Apa yang dilakukan pemerintah dalam program Lisdes menjadi bagian dari visi besar membangun Indonesia dari pinggiran. Ini adalah manifestasi dari arah kebijakan Presiden Prabowo Subianto yang ingin memastikan bahwa setiap jengkal tanah Indonesia memiliki hak yang sama dalam mendapatkan pelayanan dasar.
Program Lisdes dikerjakan secara bertahap, namun konsisten dan terukur, dengan target penyelesaian hingga tahun 2029. Melalui pendekatan yang inklusif dan terfokus, pemerintah ingin memastikan bahwa tidak ada lagi anak bangsa yang harus belajar dalam gelap, atau masyarakat yang bergantung pada lampu pelita karena belum tersentuh aliran listrik negara.
Pemerintah memandang bahwa membangun infrastruktur energi tidak dapat ditunda, karena menyangkut masa depan bangsa. Listrik menjadi penentu utama produktivitas warga desa, memperluas akses informasi, dan membuka ruang bagi pertumbuhan industri kecil di tingkat lokal.

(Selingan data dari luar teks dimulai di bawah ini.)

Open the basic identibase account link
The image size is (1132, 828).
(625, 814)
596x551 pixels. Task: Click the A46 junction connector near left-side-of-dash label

Dengan adanya listrik, kehidupan ekonomi dan sosial masyarakat akan terangkat lebih cepat dan lebih merata. Oleh karena itu, program Lisdes bukan hanya jawaban terhadap kebutuhan, melainkan instrumen pembangunan yang menyentuh langsung jantung ketimpangan wilayah.
Listrik tidak lagi menjadi kemewahan, melainkan bagian dari kehidupan sehari-hari yang dijamin oleh negara. Pemerintah tidak berhenti pada janji, melainkan bekerja dalam senyap namun progresif untuk mengubah wajah desa menjadi bagian dari gerak maju Indonesia secara utuh.
Dengan semangat ini, negara membuktikan bahwa pembangunan dari pinggiran bukan sekadar slogan, tetapi agenda prioritas yang dijalankan dengan keberanian dan ketekunan. Program Listrik Desa menjadi tonggak penting dalam menyatukan Indonesia secara energi dan mempercepat transformasi sosial ekonomi yang inklusif. Pemerintah menunjukkan bahwa terang itu bukan milik segelintir orang, melainkan hak seluruh rakyat yang layak diperjuangkan sampai ke pelosok terakhir negeri ini.